As we approach this year’s near simultaneous celebration of Easter and Passover, why don’t religion writers and influential clerics begin to fret over perplexed families that must do battle with the awkward, unavoidable “April Dilemma”?
Every winter, articles abound over the December Dilemma, highlighting husbands and wives in mixed marriages struggling to honor Christmas and Chanukah jointly, or focusing on divided clans with their share of nonbelievers unable to decide whether to center festivities on Jesus or Santa.
The spring festivals speak to us with greater clarity and force because they’re unequivocally and inescapably religious.
ADVERTISEMENT
Christmas has been largely secularized around the world, but efforts to drain faith-based messages from the Easter holiday have for the most part failed miserably. For one thing, it’s much tougher to secularize a festival about resurrection, which doesn’t happen all that often, than one about birth, which in one form or another happens all the time.
So if Easter isn’t religious, it’s empty and inconsequential. Few Americans feel deep emotion or profound sentimental attachment to the procedure of rolling colored eggs. The Easter Bunny remains an indistinct personality who’s gained limited traction, but Santa Claus has become a distinctly beloved figure around the world. Consider the difference between cherished Kris Kringle movies (Miracle on 34th Street or The Santa Clause) and the rancid recent release Hop, just out on DVD, with Russell Brand voicing the Easter Bunny’s son, who leaves the family business and goes out to Hollywood to ogle starlets. Families enjoy watching Santa films to savor the season, but children should only view Hop as a form of punishment if they’ve been very, very naughty.

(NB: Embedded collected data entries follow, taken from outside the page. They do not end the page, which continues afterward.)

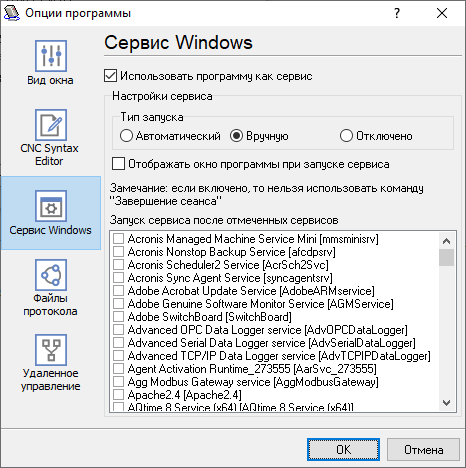Check Advanced Serial Data Logger service
Screen dimensions: 466x468
[118, 343]
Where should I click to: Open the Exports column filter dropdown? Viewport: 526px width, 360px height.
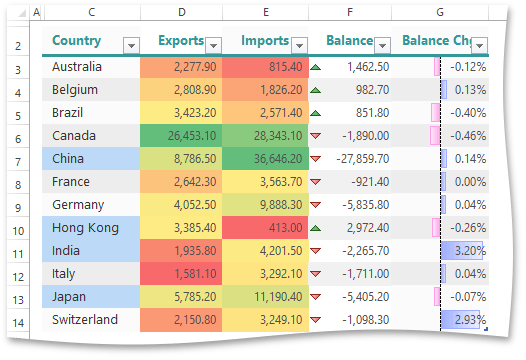click(x=213, y=45)
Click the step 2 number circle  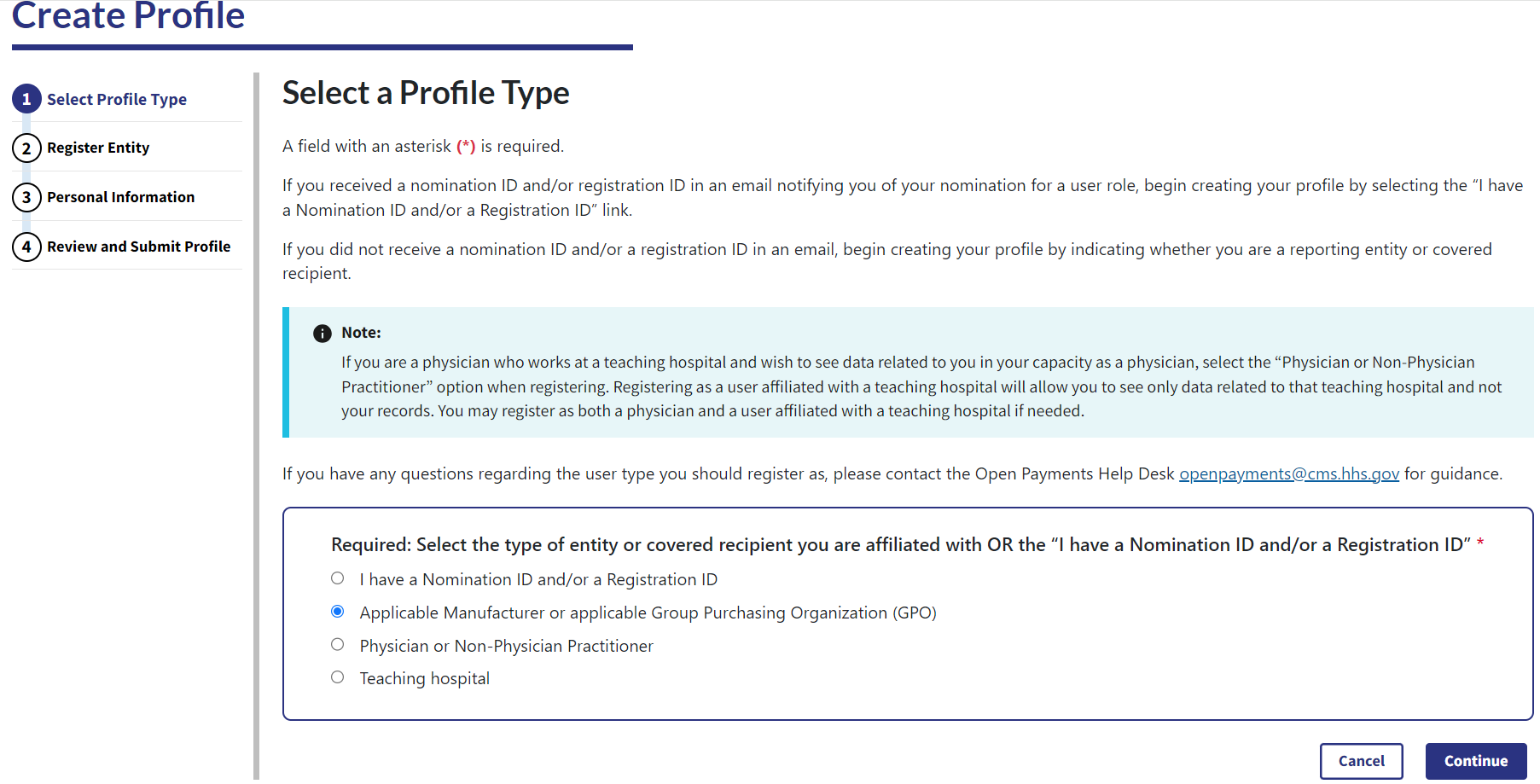tap(26, 148)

Attempts to separate Passover from its religious roots have fared no better than the bid to secularize Easter, though Chanukah has been much easier to dismiss and diminish. Chanukah, after all, counts only as a minor festival in the Jewish calendar with no practical requirements other than lighting candles; its authentic religious message—purification, rededication—has been widely ignored. Passover, on the other hand, is a big deal, and the most widely observed of all Jewish occasions. Biblically mandated, it has elaborate rituals for an extended seder meal and a radical change of diet, even dishware, that’s supposed to last eight days.

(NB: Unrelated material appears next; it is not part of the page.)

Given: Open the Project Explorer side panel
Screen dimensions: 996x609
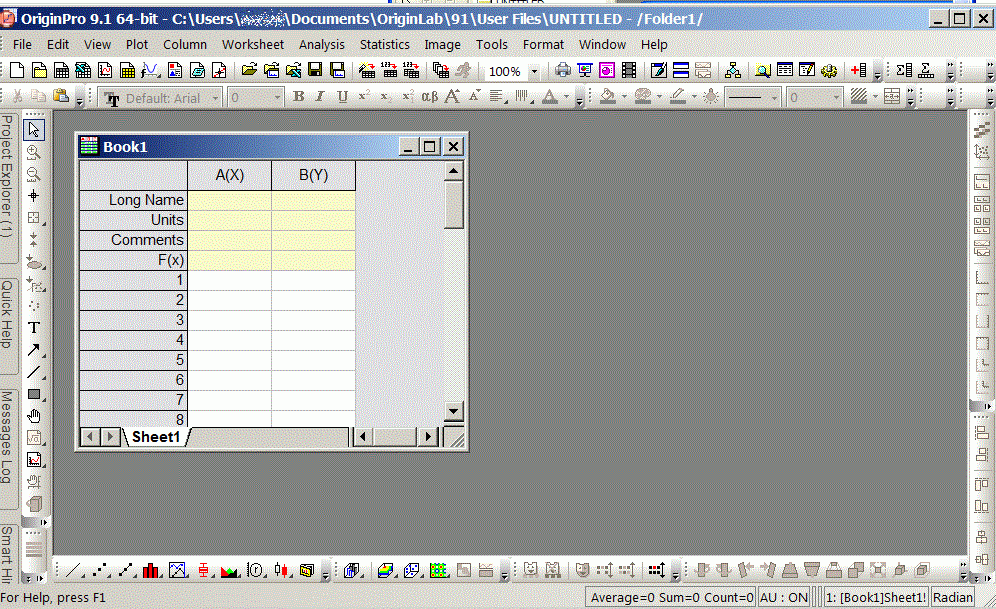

Meanwhile, only masochists savor the matzo—traditionally described as “the bread of affliction”—for its own sake, but the latkes of Chanukah seem tasty even without religious associations. Those who prefer not to think about God can be perfectly comfortable with Chanukah as commemoration of a liberation struggle, honoring the military genius of Judah the Maccabee. But during the Passover season, atheists and skeptics are stuck: it wasn’t civil disobedience or inspiring speeches by Moses—he was tongue-tied, remember?—that got the Hebrew slaves out of Egypt. That deliverance required a series of miracles by a supernatural God.
The spring festivals both count as tougher, more demanding, more personal, and surprisingly less controversial than the winter celebrations. Easter insists that Jesus died and rose again for you, personally, not for some other guy, or just for a group of disciples long ago. The Passover liturgy recited at the seder meal similarly demands that you experience the Exodus as if you escaped from Egypt yourself, not your great-grandfather or your Orthodox Uncle Max, and you owe the Almighty undying gratitude as your personal liberator.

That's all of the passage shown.